'Together we can raise awareness'
Yoko Lu is an environmental biologist and mapping expert who works to ensure that public policy takes both nature and social justice into account. In an interview, she shared life lessons from her experiences studying and working on multiple continents and shared her hopes for the upcoming GEF Assembly in Vancouver, a location close to her heart.
What is your current area of focus?
I have an M.Sc. in environmental science, with a focus on environmental policy, GIS/spatial science, and forestry.
I am interested in all aspects of climate change policy and response and try to be as involved as possible in all negotiation tracks of the UN Framework Convention on Climate Change. As part of YOUNGO, the youth constituency to the UNFCCC, I am co-leading the development of a Global Youth Statement that will be shared at the COP28 summit in Dubai. I am also part of YOUNGO working groups on adaptation, migration, finance, loss and damage, nationally determined contributions, nature, the ocean, energy, and human rights, working on policy recommendations as well as capacity-building and training workshops and webinars.
I am also involved in advocacy around the Convention on Biological Diversity, through the Canadian Youth Biodiversity Network, and was pleased to have an opportunity to attend COP15 where the Global Biodiversity Framework was agreed. I recently attended the UN High Level Political Forum as a panelist on SDG7 (energy), and am looking forward to focusing on women’s empowerment, gender equality, and other issues at the upcoming UN Sustainable Development Goals Summit, UN General Assembly, and Partnering for Green Growth and Global Goals 2030 Summit in Colombia.
Beyond this international advocacy and public speaking, I work hard locally to help raise awareness and support action in my community and with municipal officials. Having moved a lot as a child – between Tokyo and Shanghai, and to Canada – it became clear to me early that environmental outcomes are strongly affected by the decisions of individuals and communities even as they combine to have larger effects. It is all connected. Regardless of where we live, we all need to offer our support for progress and improvement.
How did you get involved in this field?
I grew up with my grandparents in China, while my parents were working hard in Japan to build a better life for our family. This experience has stayed with me and made me deeply interested in the experience of migrants, refugees, and families facing difficulties. Moving to Canada at the age of 9 also broadened my point of view and made me realize that environmental issues need to be prioritized in all places.
When I was in university in Vancouver, I was surprised to find that my fellow students had very little interest in or awareness about environmental conservation.
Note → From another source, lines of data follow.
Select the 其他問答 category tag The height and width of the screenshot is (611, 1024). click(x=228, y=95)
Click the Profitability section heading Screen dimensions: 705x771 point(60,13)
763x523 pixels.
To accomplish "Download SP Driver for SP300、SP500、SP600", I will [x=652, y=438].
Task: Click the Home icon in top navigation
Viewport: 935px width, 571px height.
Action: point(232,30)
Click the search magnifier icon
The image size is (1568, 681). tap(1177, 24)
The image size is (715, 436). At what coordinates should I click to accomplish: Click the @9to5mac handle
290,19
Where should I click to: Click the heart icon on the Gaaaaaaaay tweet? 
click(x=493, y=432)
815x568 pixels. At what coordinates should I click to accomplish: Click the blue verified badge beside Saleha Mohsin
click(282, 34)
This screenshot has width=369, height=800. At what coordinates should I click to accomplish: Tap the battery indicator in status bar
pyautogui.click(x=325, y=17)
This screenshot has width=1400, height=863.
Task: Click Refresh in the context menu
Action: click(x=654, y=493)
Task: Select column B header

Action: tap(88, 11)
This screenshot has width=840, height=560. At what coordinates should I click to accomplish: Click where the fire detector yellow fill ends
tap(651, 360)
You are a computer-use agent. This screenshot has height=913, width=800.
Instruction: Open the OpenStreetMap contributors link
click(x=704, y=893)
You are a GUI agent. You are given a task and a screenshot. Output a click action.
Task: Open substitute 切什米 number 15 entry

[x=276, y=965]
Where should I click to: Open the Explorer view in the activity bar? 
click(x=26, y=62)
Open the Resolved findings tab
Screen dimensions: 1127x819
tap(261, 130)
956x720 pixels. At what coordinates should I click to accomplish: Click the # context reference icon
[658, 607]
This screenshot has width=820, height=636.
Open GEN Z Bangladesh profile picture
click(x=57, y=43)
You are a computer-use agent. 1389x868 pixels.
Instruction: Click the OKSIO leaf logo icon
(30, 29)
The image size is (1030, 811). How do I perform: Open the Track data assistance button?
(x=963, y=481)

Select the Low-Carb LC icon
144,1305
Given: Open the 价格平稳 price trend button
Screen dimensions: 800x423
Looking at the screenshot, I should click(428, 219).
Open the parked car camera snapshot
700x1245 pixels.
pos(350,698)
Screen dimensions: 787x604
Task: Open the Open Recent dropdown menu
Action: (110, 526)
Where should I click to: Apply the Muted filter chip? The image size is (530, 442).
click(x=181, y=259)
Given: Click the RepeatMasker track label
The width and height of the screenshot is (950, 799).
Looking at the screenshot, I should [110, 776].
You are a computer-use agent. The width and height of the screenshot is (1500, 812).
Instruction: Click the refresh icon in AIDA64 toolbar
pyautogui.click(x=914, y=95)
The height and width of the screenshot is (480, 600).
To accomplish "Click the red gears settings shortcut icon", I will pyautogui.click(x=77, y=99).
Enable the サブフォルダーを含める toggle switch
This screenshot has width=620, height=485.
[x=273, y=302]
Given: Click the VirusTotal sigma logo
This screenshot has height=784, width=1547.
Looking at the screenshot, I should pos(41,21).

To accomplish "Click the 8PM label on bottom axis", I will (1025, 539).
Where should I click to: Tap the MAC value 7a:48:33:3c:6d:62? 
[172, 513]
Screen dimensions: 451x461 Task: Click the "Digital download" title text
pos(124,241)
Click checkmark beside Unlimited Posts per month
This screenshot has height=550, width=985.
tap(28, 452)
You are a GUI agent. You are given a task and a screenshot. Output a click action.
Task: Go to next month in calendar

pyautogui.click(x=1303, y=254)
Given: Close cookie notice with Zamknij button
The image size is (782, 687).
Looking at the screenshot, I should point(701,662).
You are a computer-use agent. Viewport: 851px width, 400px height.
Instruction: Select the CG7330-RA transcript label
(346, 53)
Together with a classmate I started a Wildlife Conservation Club, and then took on leadership roles as a Student Senator and as a Board Director with a sustainability non-governmental organization at the university. I also got involved with several local organizations and started to focus my attention to the international level, joining international meetings first as a virtual participant and more recently as an in-person delegate and youth representative.
If you could say one thing to today’s political or business leaders, what would it be?
What are the dreams of your children and grandchildren, nieces and nephews, and young family members? How do your actions affect them?
What are your other interests and hobbies?
When I have free time, I enjoy outdoor activities, travel and exploration, making music, and photography.
What are you looking forward to at the GEF Assembly?
It is special to me that this event will take place in Vancouver. As my graduate studies and subsequent work has since taken my to other places including Finland, the United Kingdom, Belize, Japan, and currently San Francisco, this is a nice opportunity for me to return to the place where I got my start in this field.
In addition to this personal connection, I am happy to see this opportunity for the collective of young people and civil society leaders from around the world to attend the GEF Assembly. Together we can raise awareness about the small amount of finance being allocated for climate change compared to the need. I also look forward to highlighting the need to fund youth-run projects related to climate change and in other areas.
I am also looking forward to the GEF Assembly as an opportunity to network and build new partnerships with philanthropists and intergovernmental organizations about financing youth projects, supporting capacity-building activities, and promoting knowledge sharing.